→ TASK TO COMPLETE:
Can you render the stretch of the listing from the line containing "Open Index Ventures link in C轮 row" through the end of the listing, both ends included, as a two-column CSV with columns named "text" and "coordinates"? Give one row per entry, put each field in quotes with line breaks replaced by spaces, and leave the pictures out.

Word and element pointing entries
○ ○ ○ ○ ○

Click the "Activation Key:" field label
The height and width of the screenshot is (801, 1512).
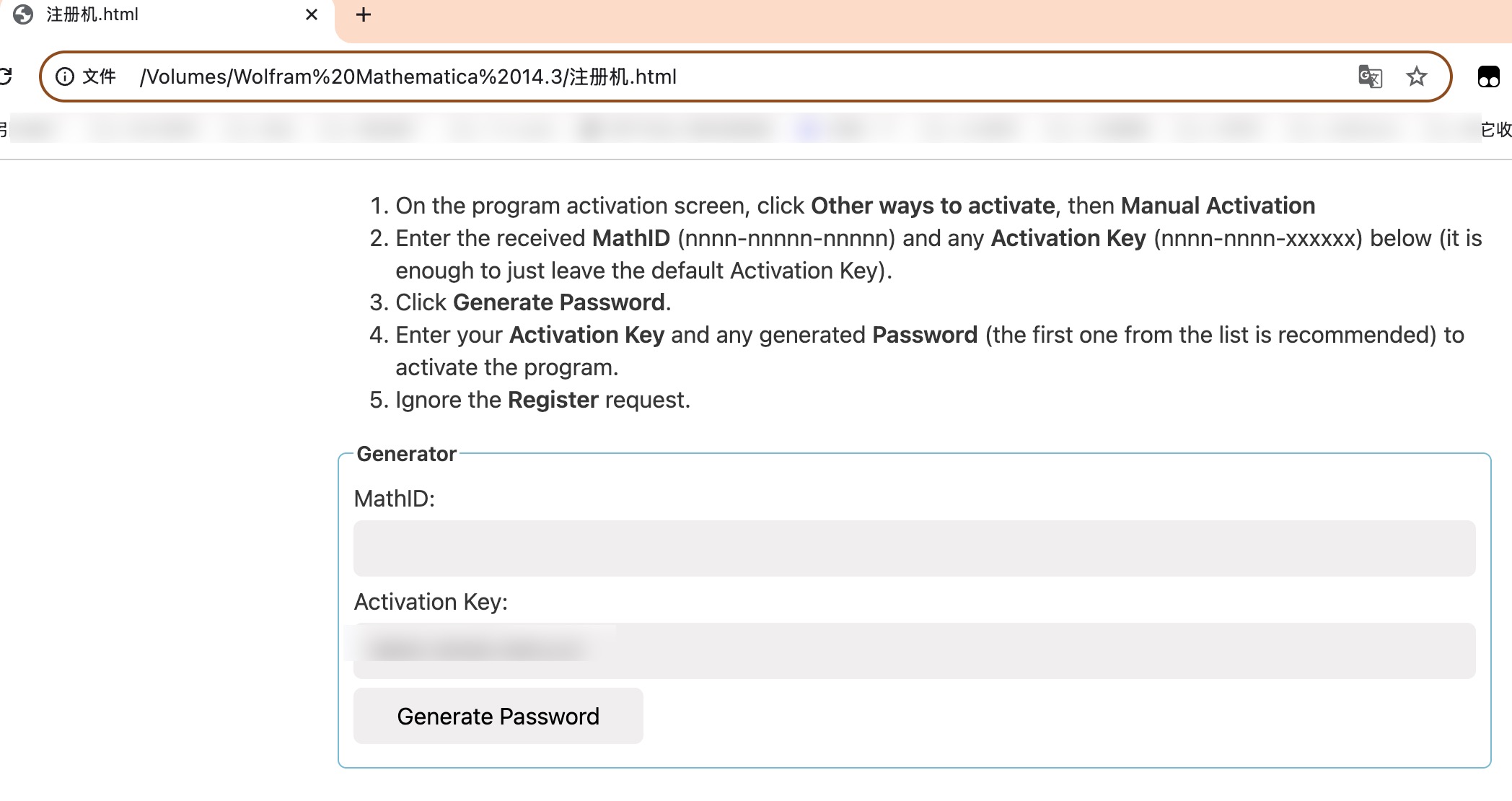coord(431,602)
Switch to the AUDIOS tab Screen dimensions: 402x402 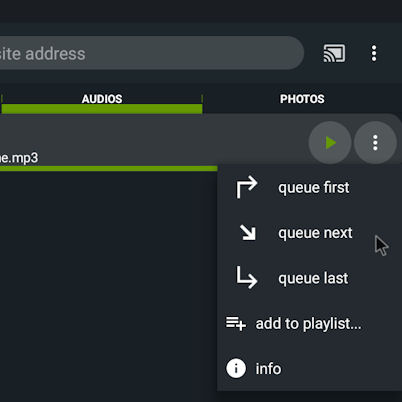(x=102, y=99)

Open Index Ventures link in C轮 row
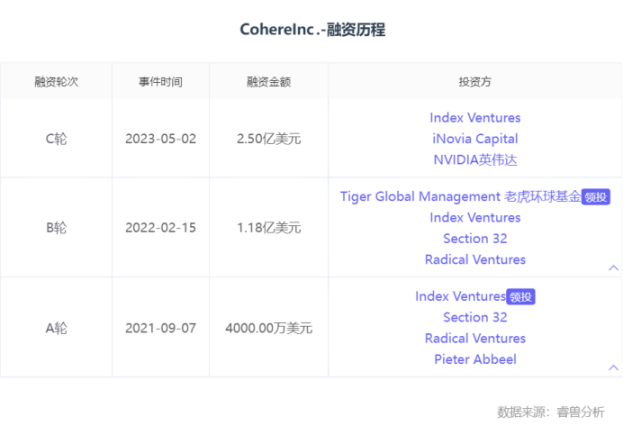pyautogui.click(x=475, y=118)
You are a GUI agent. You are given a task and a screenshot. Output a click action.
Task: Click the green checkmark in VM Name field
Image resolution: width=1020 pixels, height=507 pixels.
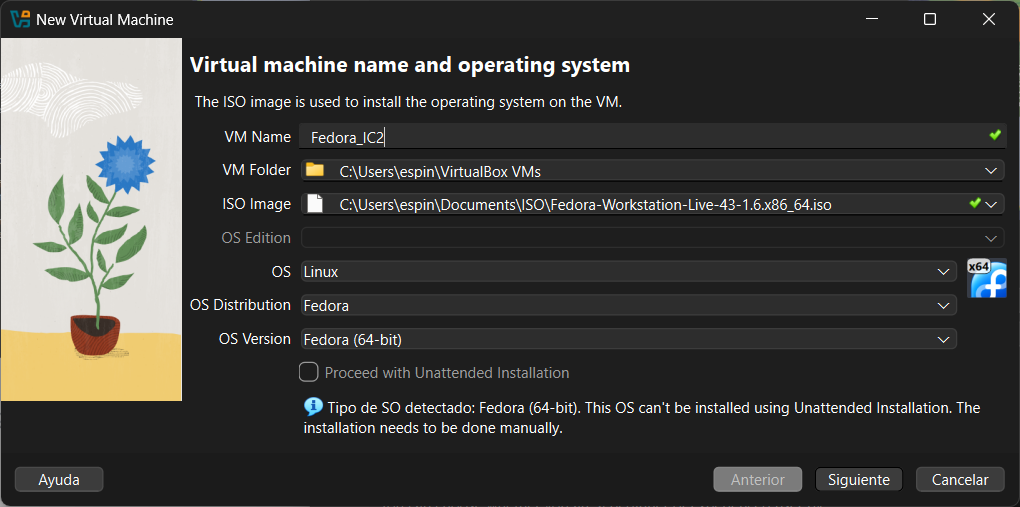point(994,135)
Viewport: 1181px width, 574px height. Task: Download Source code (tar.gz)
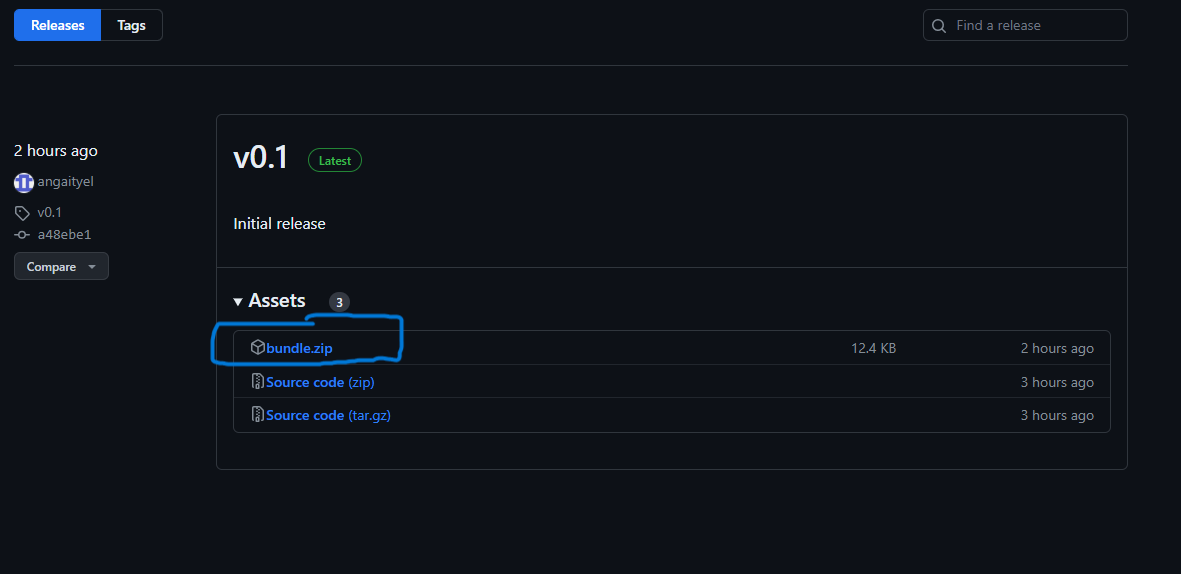pos(328,415)
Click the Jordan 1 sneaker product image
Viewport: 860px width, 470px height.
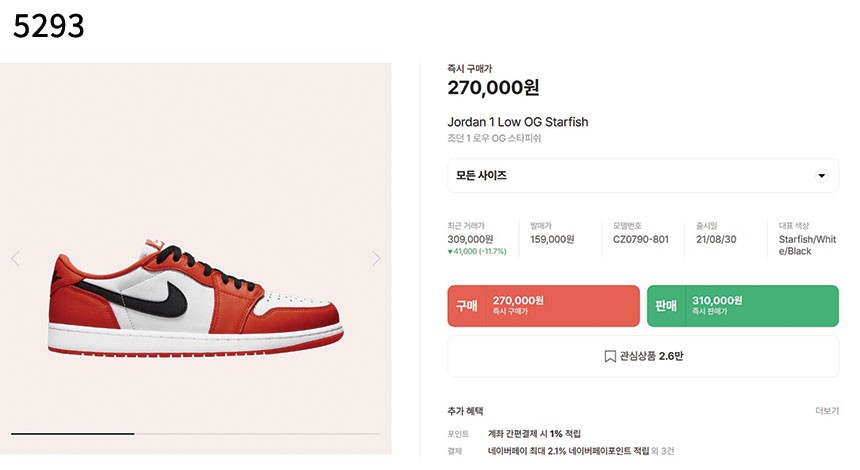pyautogui.click(x=196, y=299)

○ ○ ○ ○ ○

→ OUTPUT:
text,coordinates
"Open Index Ventures link in C轮 row","pyautogui.click(x=475, y=118)"
"You are a GUI agent. You are given a task and a screenshot. Output a click action. Task: Click the green checkmark in VM Name field Image resolution: width=1020 pixels, height=507 pixels.","point(994,135)"
"Viewport: 1181px width, 574px height. Task: Download Source code (tar.gz)","pos(328,415)"
"Click the Jordan 1 sneaker product image Viewport: 860px width, 470px height.","pyautogui.click(x=196, y=299)"